Evening Program with Book Signing

Evening Lecture/Seminar

Monday, December 17, 2018 - 6:45 p.m. to 8:15 p.m. ET
Code: 1H0413
Location:
National Portrait Gallery
McEvoy Auditorium, 8th & G Sts NW
Metro: Gallery Place/Chinatown
Select your Tickets
$20
Member
$30
Non-Member
Garry Trudeau

Garry Trudeau, like the “Doonesbury” comic strip he created almost 50 years ago, is an American institution. Just five years after its debut, he became the first comic-strip artist to win the Pulitzer Prize. That’s because “Doonesbury” was never just a comic strip, but a satirical, hilarious, and often unsettling examination of American political and cultural life from Vietnam to feminism.

Trudeau’s keen insight and biting wit hasn’t been confined to the comics: He’s brought it to op-ed pages; to television in the series “Alpha House” and his collaboration with Robert Altman, “Tanner ’88”; and to the stage with Doonesbury: The Musical Comedy and Rap Master Ronnie, both written with composer Elizabeth Swados. While remaining largely out of the public eye, Trudeau has been a public advocate on such issues as PTSD and literacy. 
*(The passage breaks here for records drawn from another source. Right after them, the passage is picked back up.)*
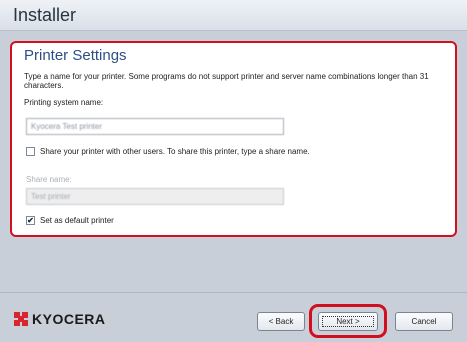 This screenshot has height=342, width=467. Describe the element at coordinates (30, 220) in the screenshot. I see `default-printer-checkbox: ✔` at that location.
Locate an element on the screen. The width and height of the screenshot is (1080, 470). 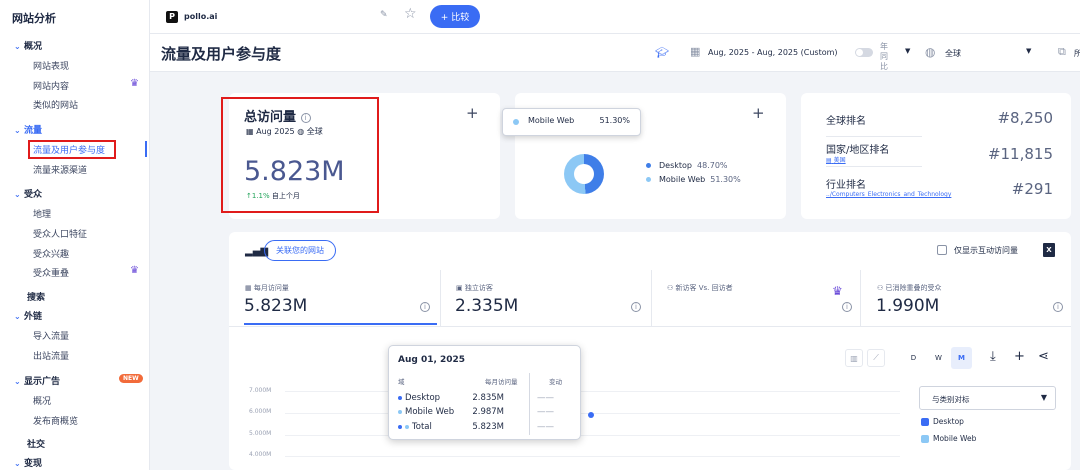
legend-checkbox-mobile is located at coordinates (925, 439).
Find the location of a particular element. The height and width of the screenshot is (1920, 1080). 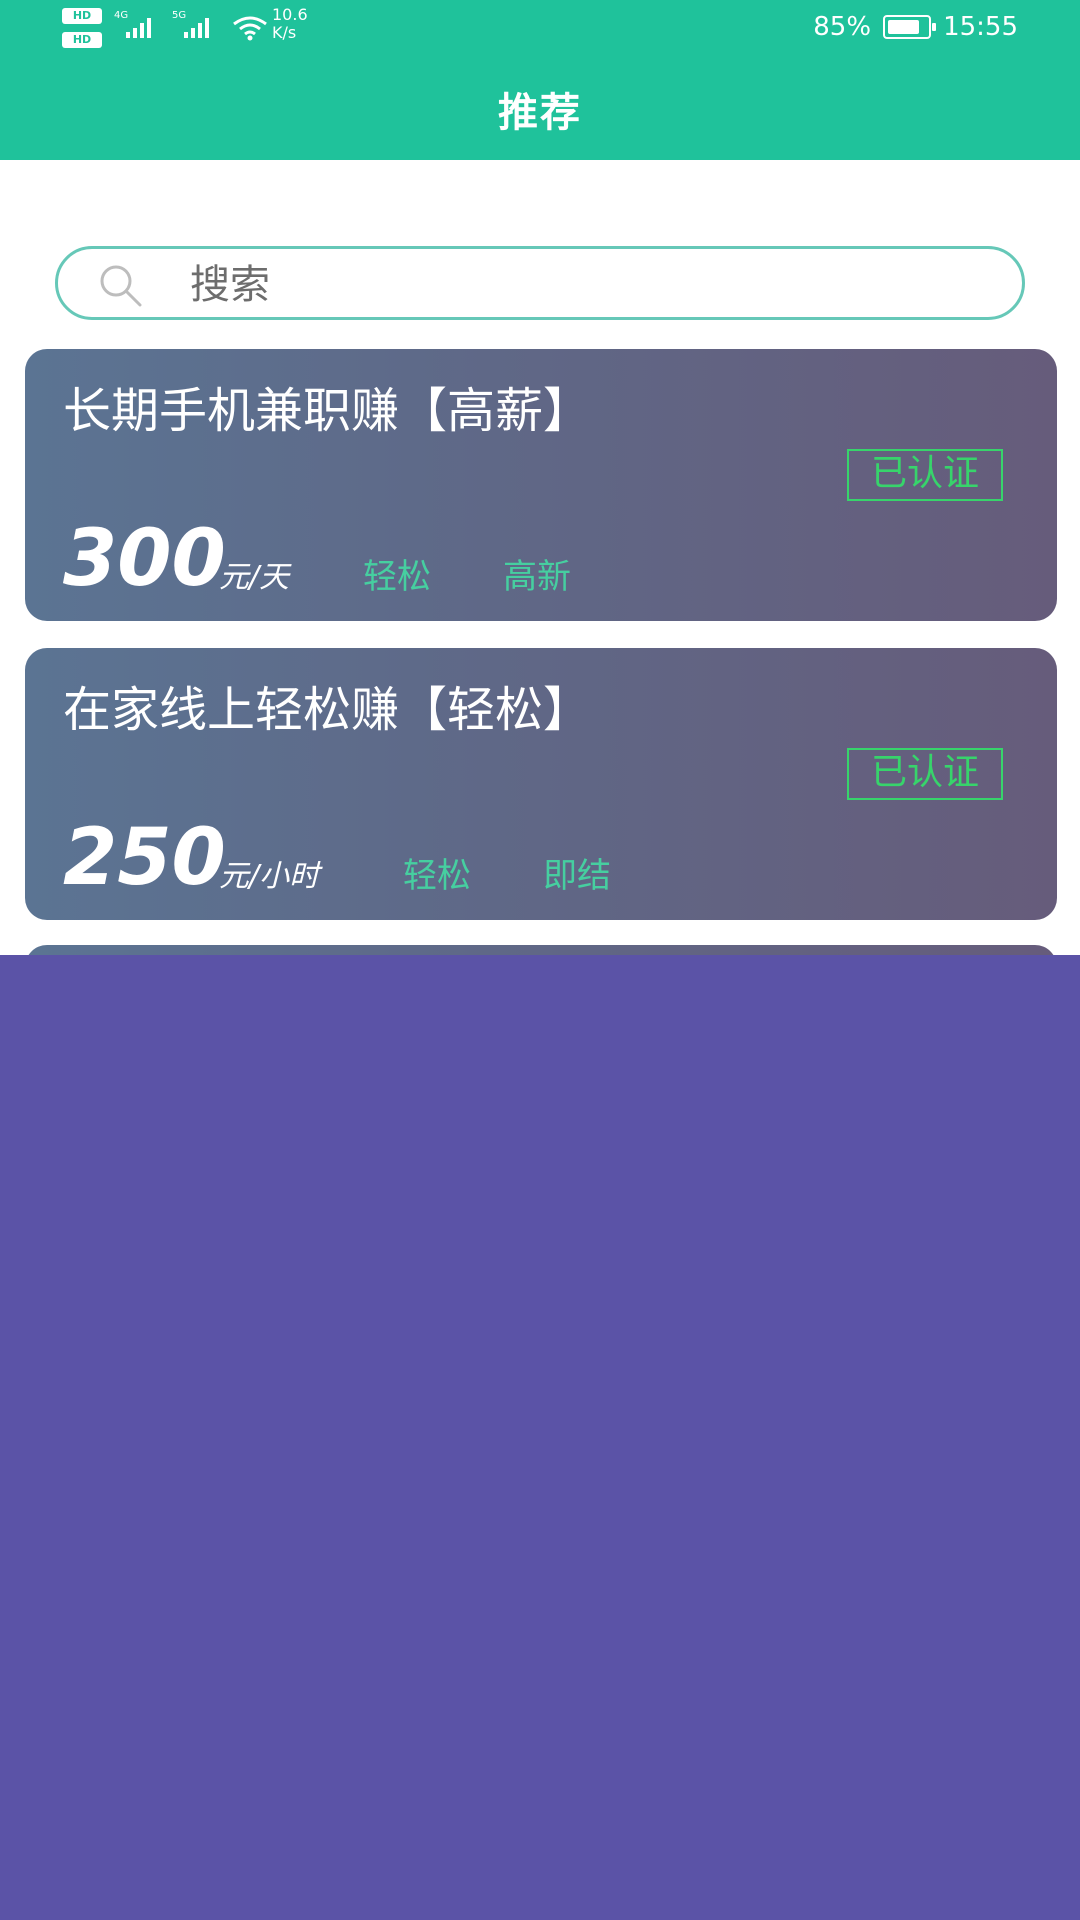

network-speed: 10.6 K/s is located at coordinates (290, 24).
Trudeau takes a look at the world he invented—and the wider one today—in a conversation with Michael Cavna, writer-artist and creator of the Washington Post’s Comic Riffs, for which he was the blog’s first interview subject. 

Trudeau’s book #SAD!: Doonesbury in the Time of Trump (Andrews McMeel Publishing) is available for sale and signing.